How do you feel about your name?
Do you absolutely love it? Do you jump out of bed every morning because if someone asks you what your name is, you get to say, “My name is [insert awesome name here]?”
No? It’s not like that?
Perhaps you’re ho hum about your name. You could take it or leave it.
Or maybe you actively dislike your name. Maybe you taunt it behind its back or throw spitballs at it when it’s not looking.
Personally, I’ve been through all of these phases – from absolute adoration to secret loathing.
And it all started with a cow.
My birth name was Elizabeth. It means devoted to God.
I was an atheist as a child, so whenever I heard the definition of my name, I would chuckle.
Now I know that the Universe was chuckling as well.
In spite of my holy name, no one ever called me Elizabeth. Instead, I went by the nickname Betsy.
Here I am in all my Betsy glory:
Actually, there was one person who refused to call me Betsy. My paternal grandmother, Margaret Bruce Egloff, insisted on calling me Elizabeth. Or Miss Elizabeth.
When Margaret Bruce was a little girl in Boston, a local dairy company had a contest to name the cow on the company’s logo.
The name that won?
No way was she going to have a granddaughter named after a cow.
So she stuck with Elizabeth.
To everyone else, however, I was Betsy.
Or Betsy Wetsy. Or Beatser. Or Bets. Or Mudbutt (don’t ask).
As a kid, I didn’t think about my name much. It was just my name.
It was a fact of life, like my big feet and my left-handedness.
But everything changed when I was in my early twenties.
For the first time in my life, I had the opportunity to live alone. I was in my own space, all the time. No one else’s needs to worry about. No one else’s needs to adapt myself to.
For the first time ever, I was fully aware of my own energy. My own preferences. My own beliefs.

(Stored records)

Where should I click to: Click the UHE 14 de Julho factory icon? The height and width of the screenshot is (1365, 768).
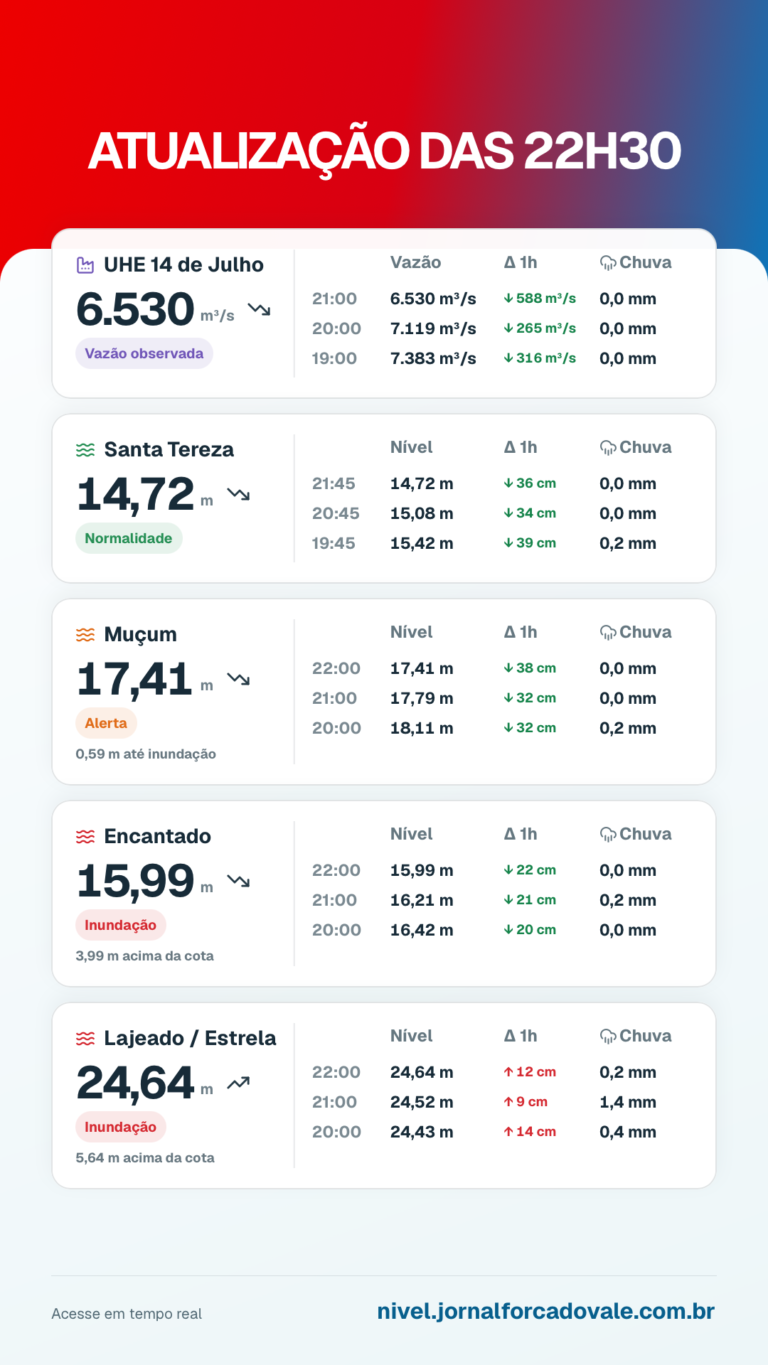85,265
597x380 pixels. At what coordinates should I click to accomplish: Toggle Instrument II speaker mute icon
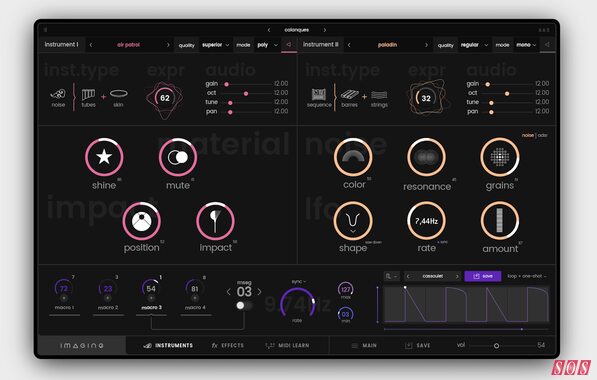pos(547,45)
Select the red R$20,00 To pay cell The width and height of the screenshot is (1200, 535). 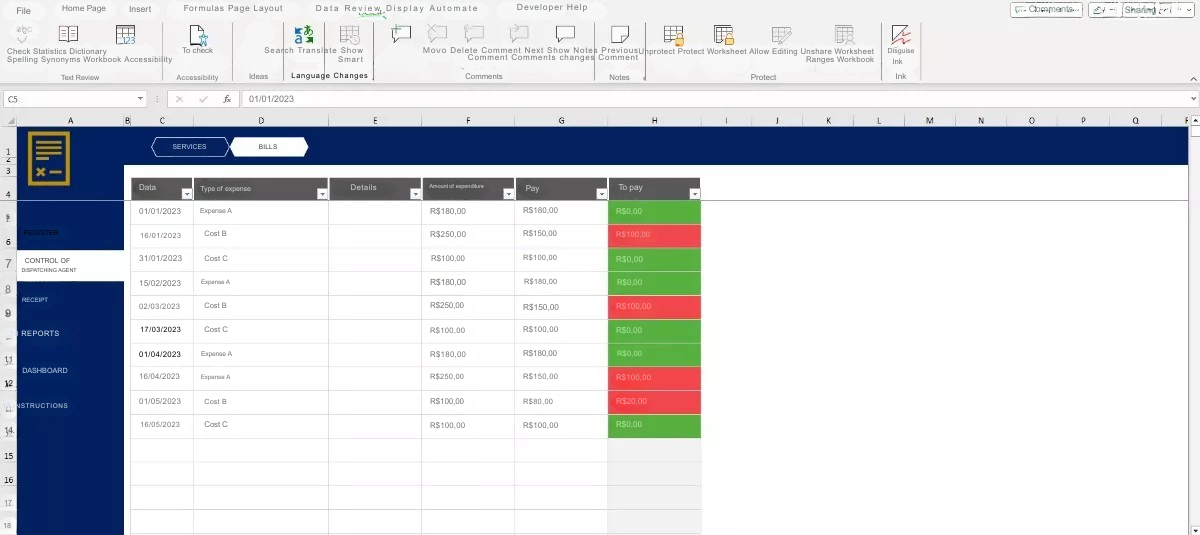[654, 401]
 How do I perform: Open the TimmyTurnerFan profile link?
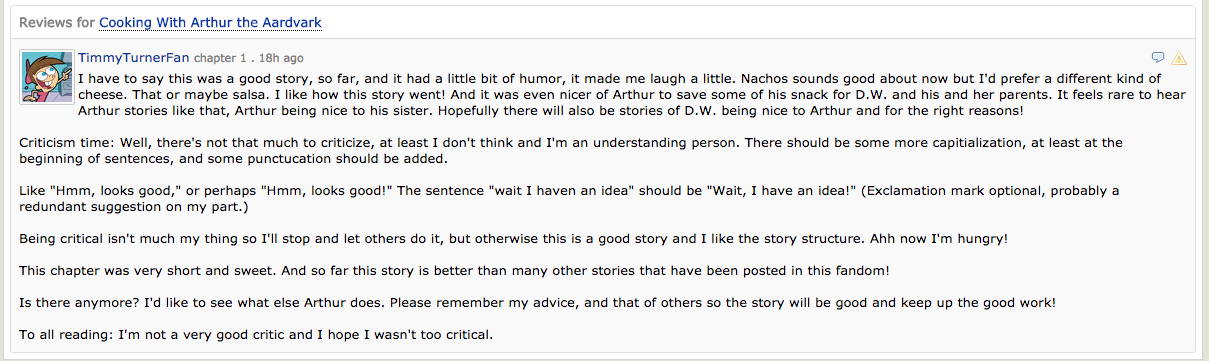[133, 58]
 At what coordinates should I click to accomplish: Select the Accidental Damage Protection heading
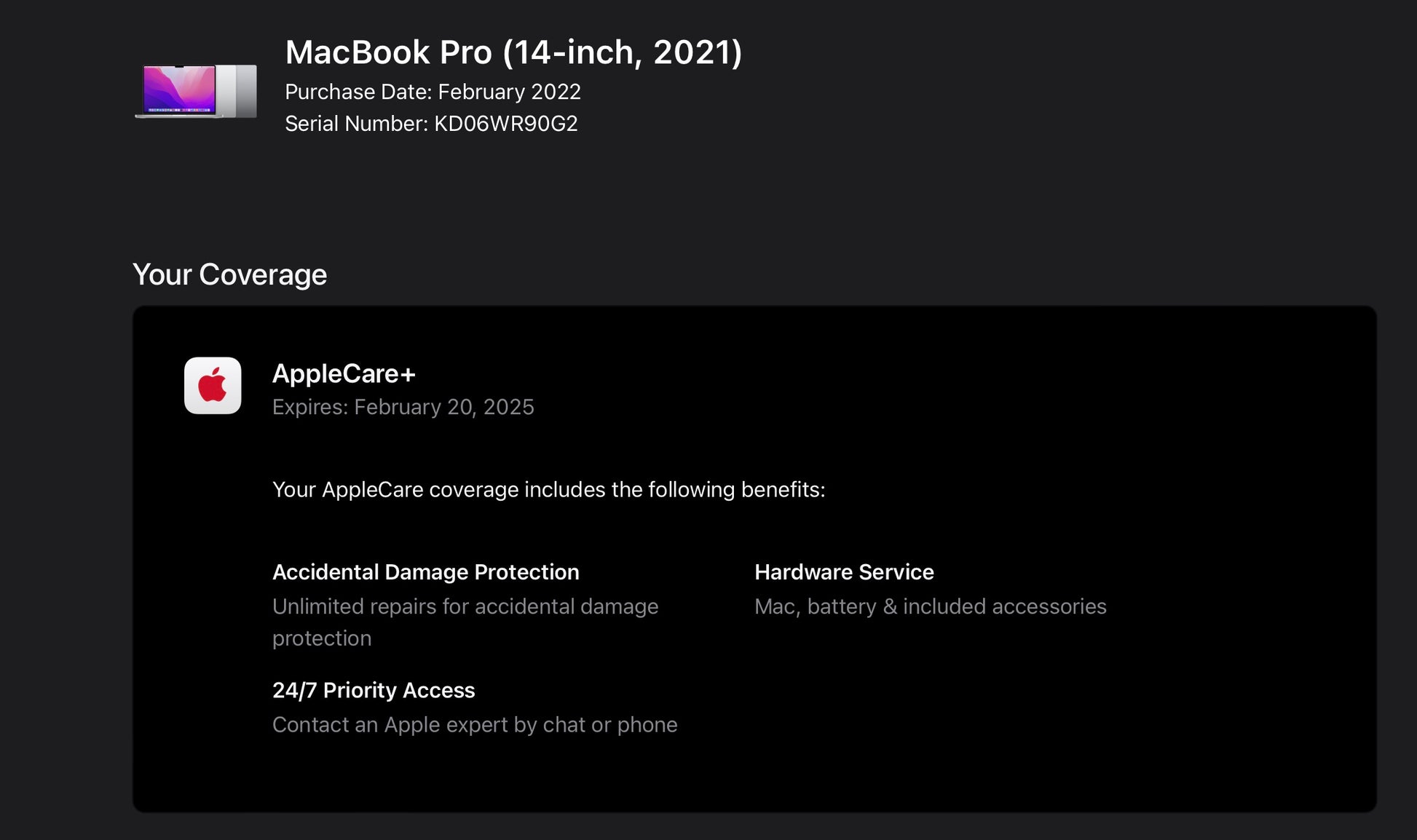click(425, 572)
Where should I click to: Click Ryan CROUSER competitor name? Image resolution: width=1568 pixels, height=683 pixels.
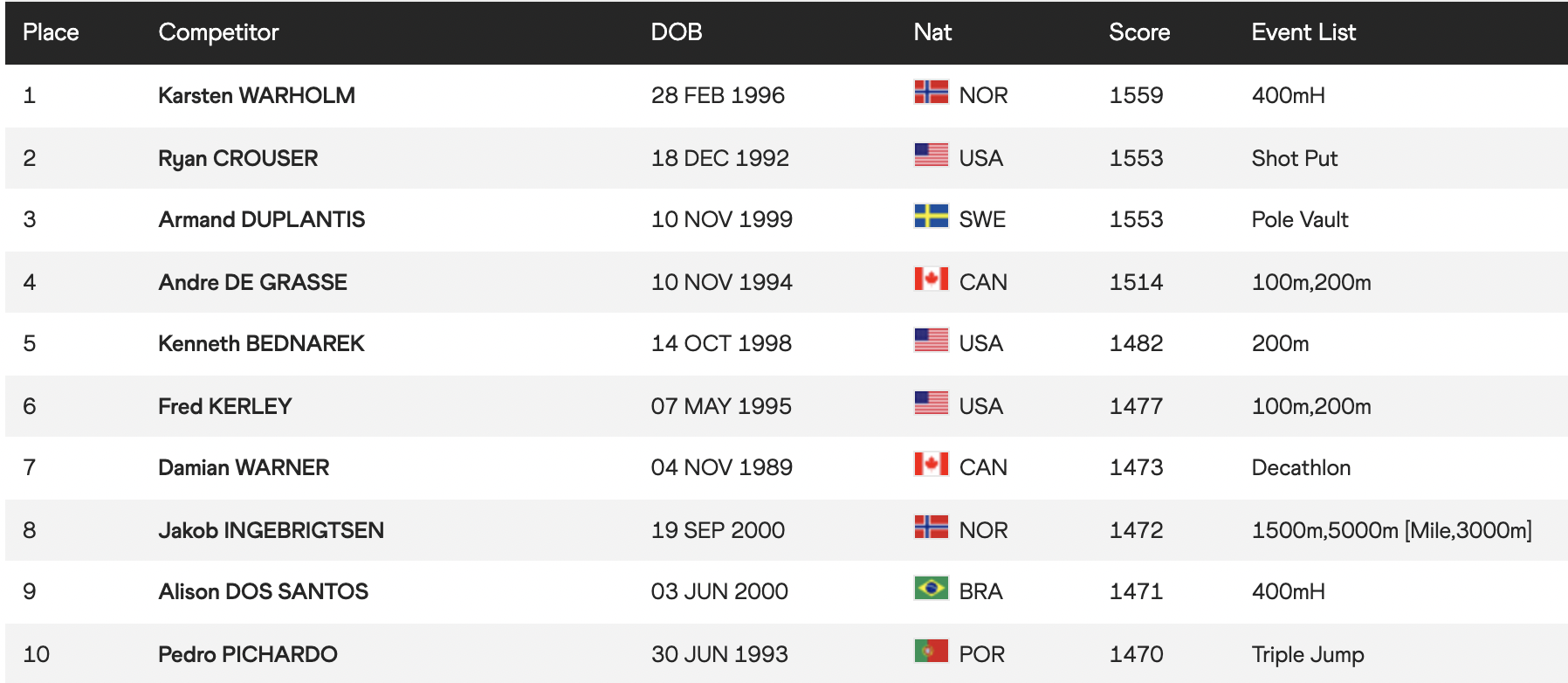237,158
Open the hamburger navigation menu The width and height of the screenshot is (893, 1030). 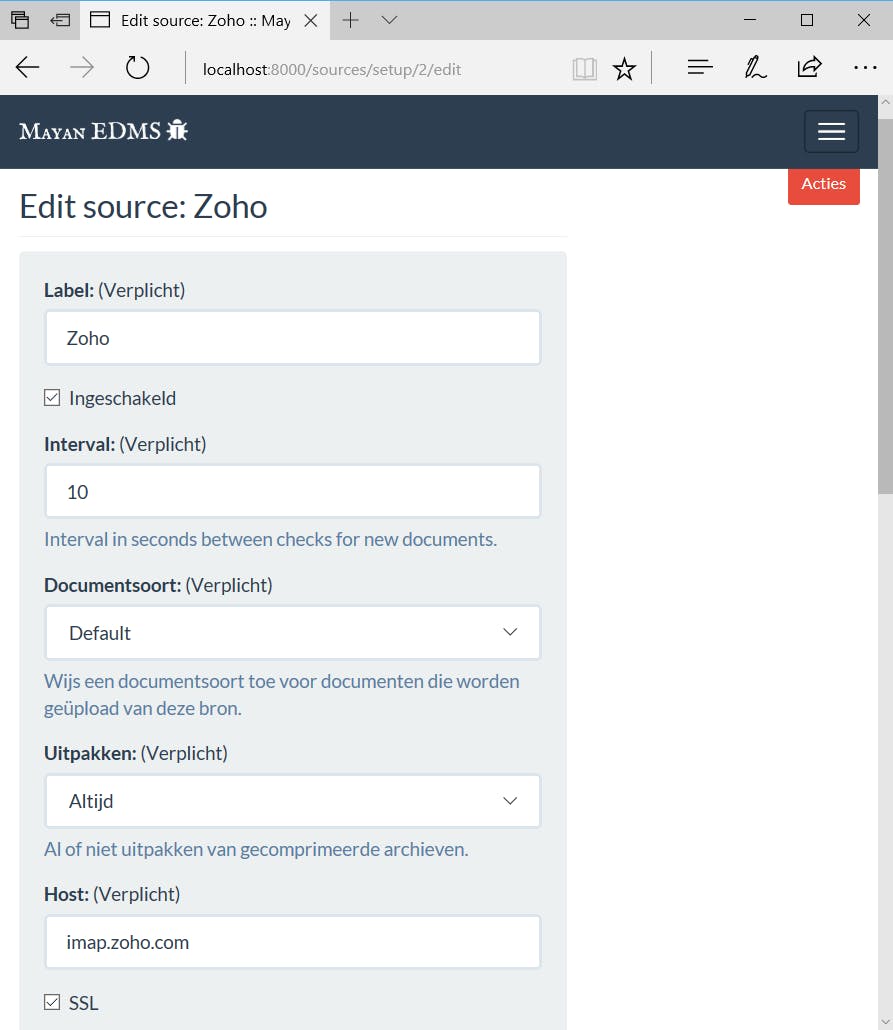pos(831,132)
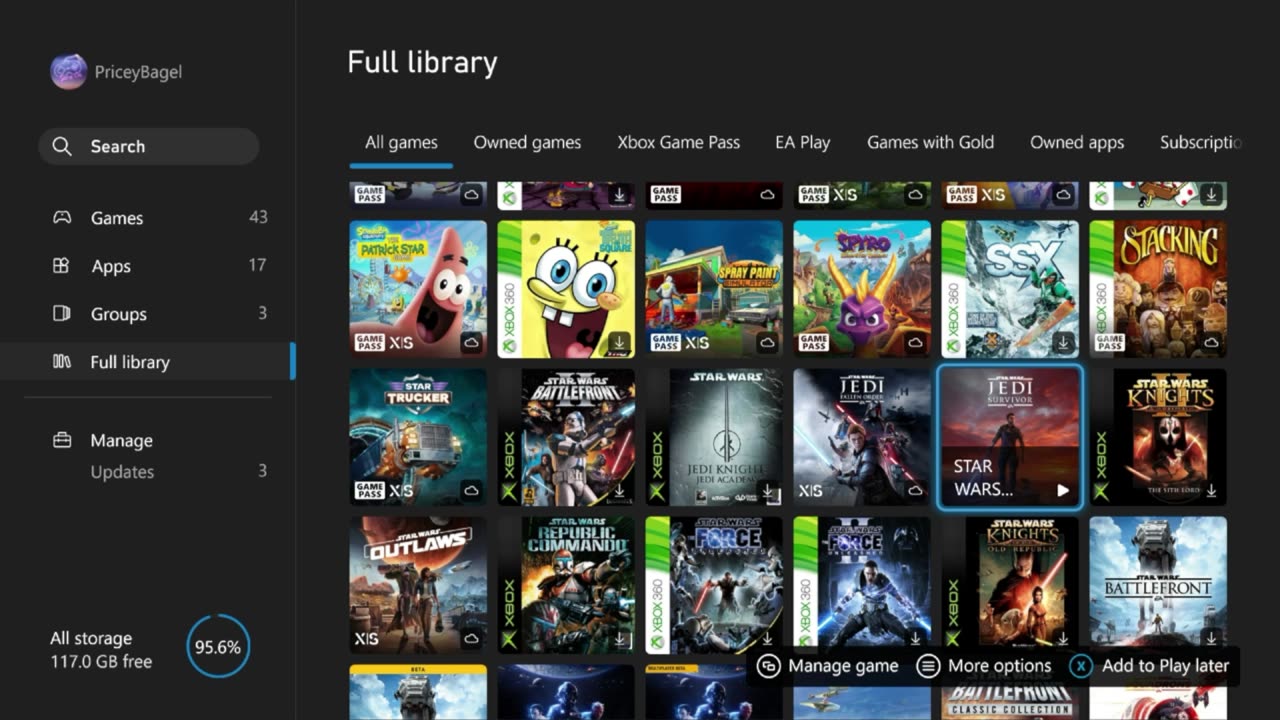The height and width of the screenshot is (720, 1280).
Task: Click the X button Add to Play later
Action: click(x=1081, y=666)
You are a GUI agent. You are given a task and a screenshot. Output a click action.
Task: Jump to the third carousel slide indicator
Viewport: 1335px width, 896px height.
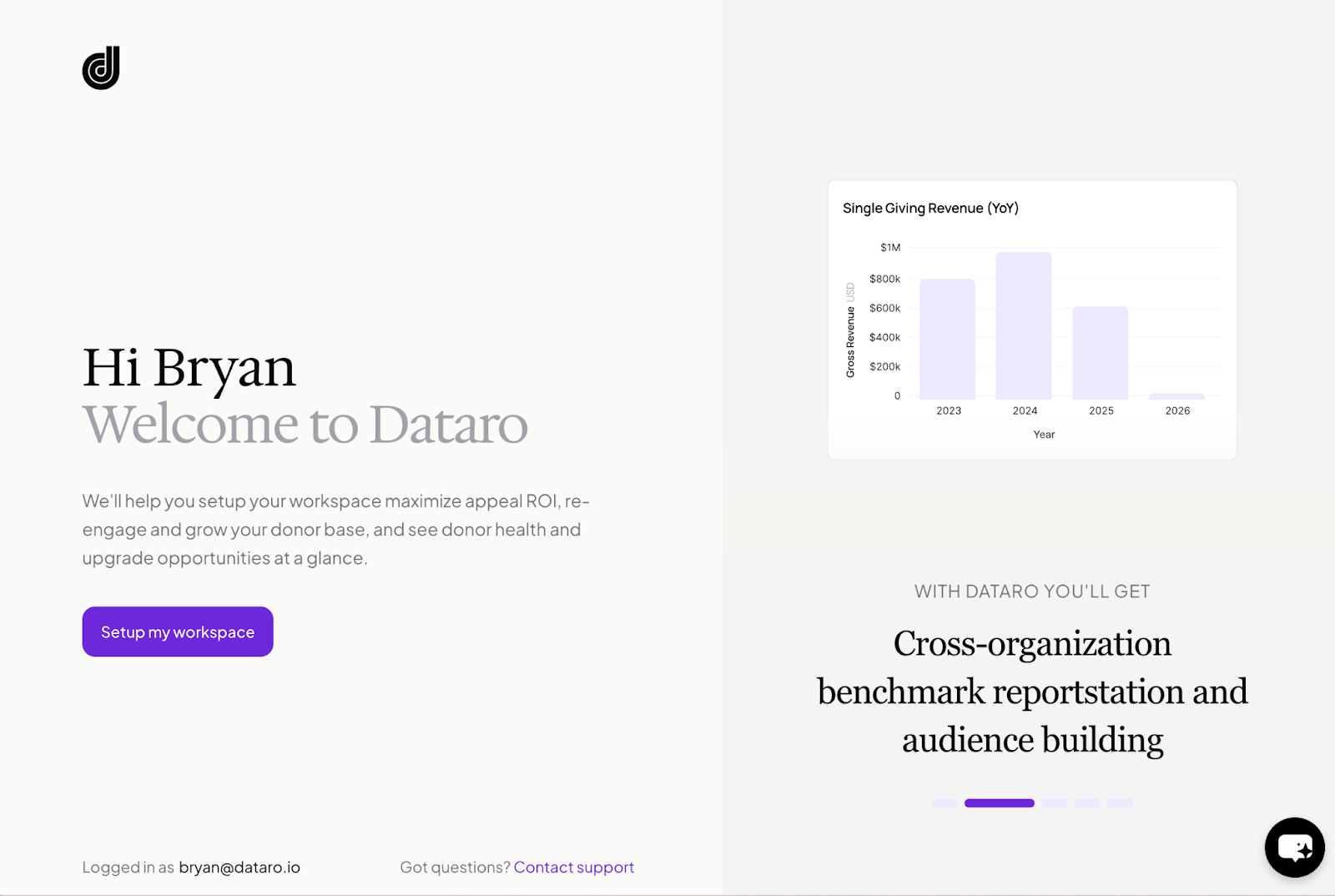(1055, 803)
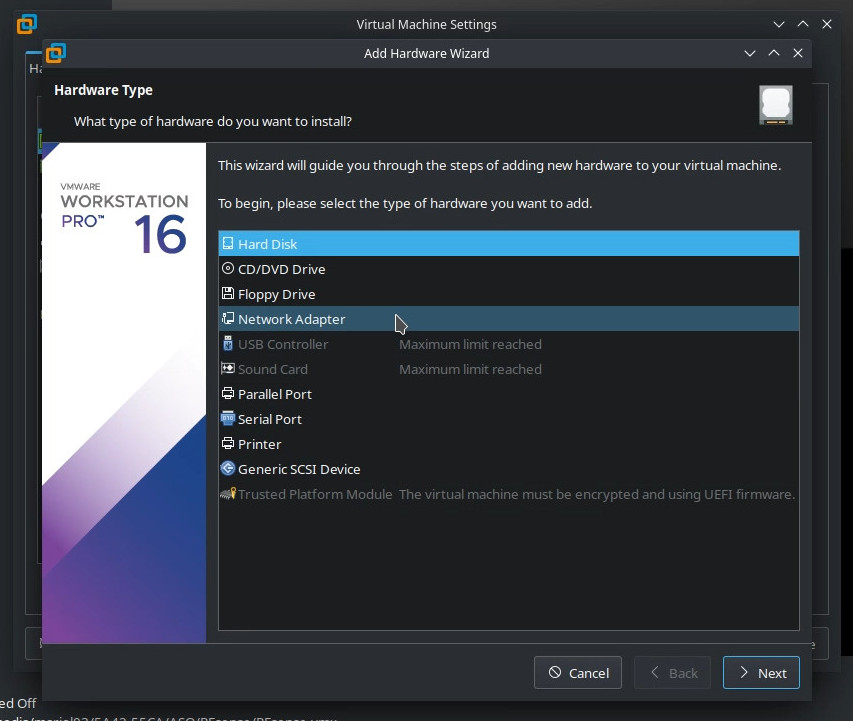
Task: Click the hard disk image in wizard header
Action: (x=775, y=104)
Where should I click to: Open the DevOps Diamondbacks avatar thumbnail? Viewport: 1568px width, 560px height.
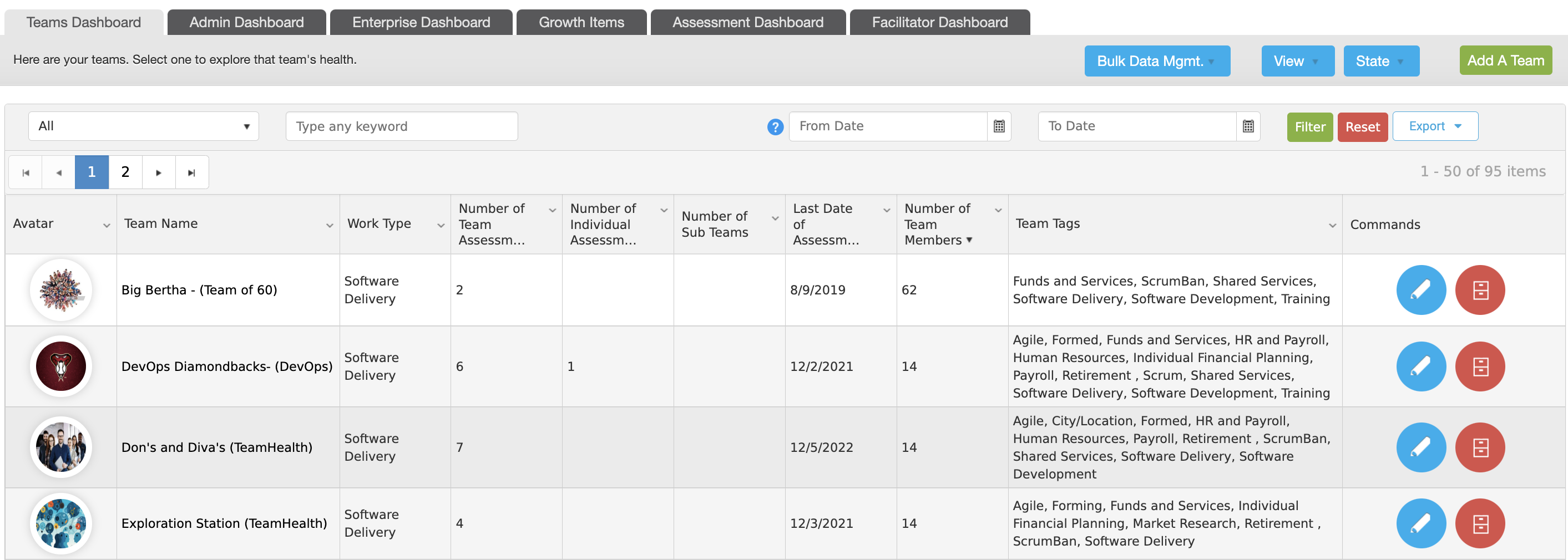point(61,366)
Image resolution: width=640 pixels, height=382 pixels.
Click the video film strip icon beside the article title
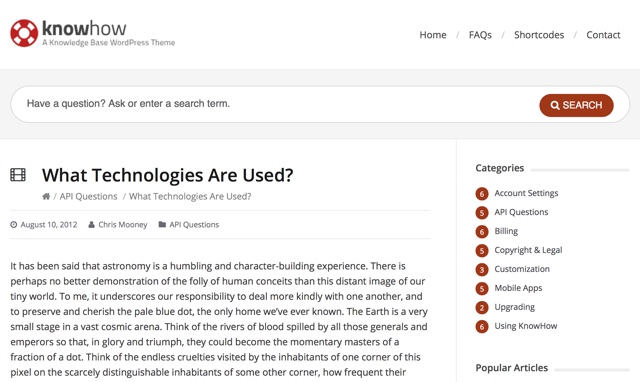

- **EXERCISE INSTRUCTIONS**
Please answer from the piece on names: who insisted on calling the writer Elizabeth rather than Betsy? The stored records have no connection to the piece on names.

- **RESPONSE TO THE EXERCISE**
The writer's paternal grandmother, Margaret Bruce Egloff.